• Source extract
It seems that the next technological revolution will be ushered in by the ever so versatile 3D printers that are being used across the board to literally print just about anything. Whether it is 3D printers that can be bought for home use or printers used to create replicas of James Bond’s Aston Martin to destroy in the latest Bond film, these nifty devices are increasingly becoming the next best thing technology has to offer.
Of course, because of their ingenuity, 3D printers are also having wide application in the field of medicine, where they are being tested to see if they can be used for printing parts of the human body. Though not quite there yet, the latest creation from a hybrid printer is the printing of cartilage, the first time this has ever been done.
Researchers from the Wake Forest Institute for Regenerative Medicine in North Carolina, USA, were able to bio fabricate cartilage using an ink jet printer and a spinning machine, creating artificial cartilage that could possibly be used for the treatment of joints and related injuries.
Detailing their work in the Institute of Physics’ journal, Biofabrication, the researchers said they were able to create the cartilage using polymer combined cartilage cells from a rabbit’s ear. Feeding this mixture to a spinning machine, the researchers were able to create very fine fibers, which were then printed, giving the artificial cartilage porous properties, which, according to the research, are essential to the cartilage.
Implanting it in mice, the artificial cartilage was seen to develop the attribute of real cartilage after 8 weeks and according to the researchers, this could mean use of the artificial cartilage in humans.

• Data provided
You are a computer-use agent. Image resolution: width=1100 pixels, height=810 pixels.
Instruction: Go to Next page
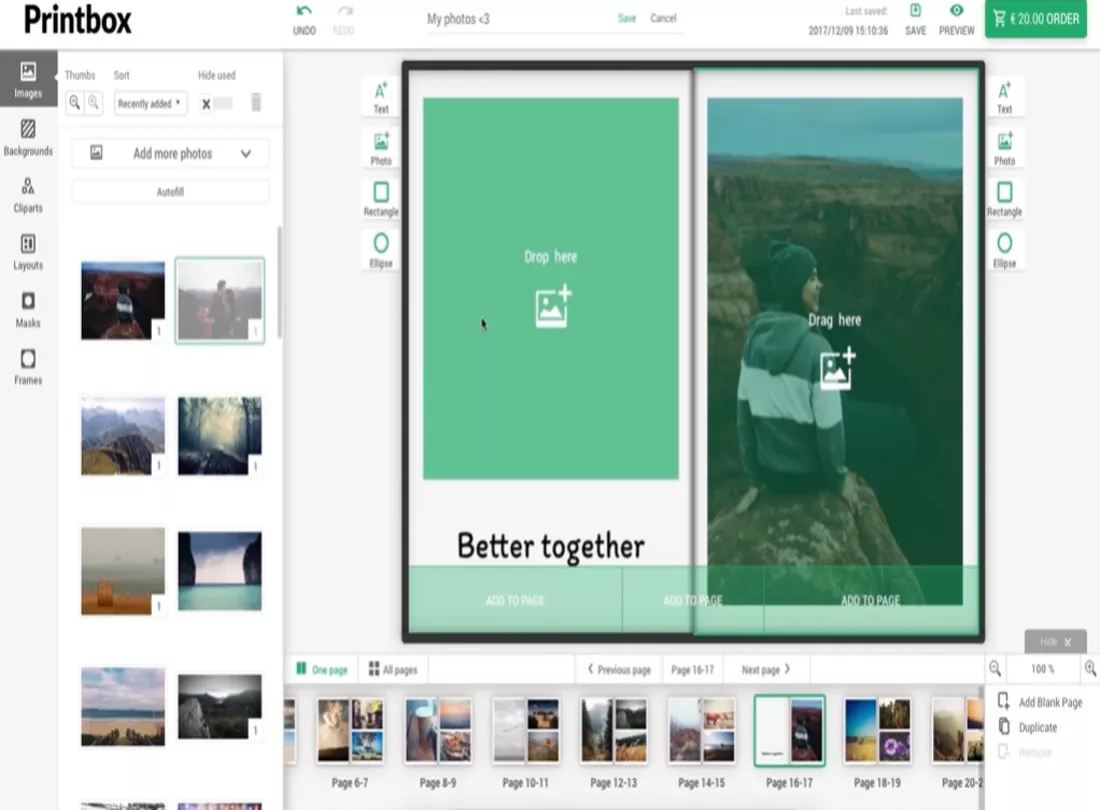[766, 669]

• Instructions for the task
Carry the article on 3D-printed cartilage forward from its final sentence. None of the material is needed here.

• Written reply
Co-author James Yoo spoke about the research, saying, "This is a proof-of-concept study and illustrates that a combinations of materials and fabrication methods generates durable implantable constructs.”
The researchers suggested that with future development, the artificial cartilage could even be “tailor made,” making the cartilage specific to patients.
Commenting on the innovation, Dr. Richard Weiler of the University College London Hospitals said, “Certainly with sport there are injuries that cause damage to cartilage - we have seen this with some famous footballers, cyclists and other athletes who have had traumatic injuries where the cartilage has been damaged and then drops off and doesn't grow back very well in the affected area. However, there have been lots of previous cartilage replacement technologies that were shown to have had an effect in animals but have proved not to be as good as hoped when used long-term by humans. This technology sounds an interesting development; we would just want to make sure it's safe."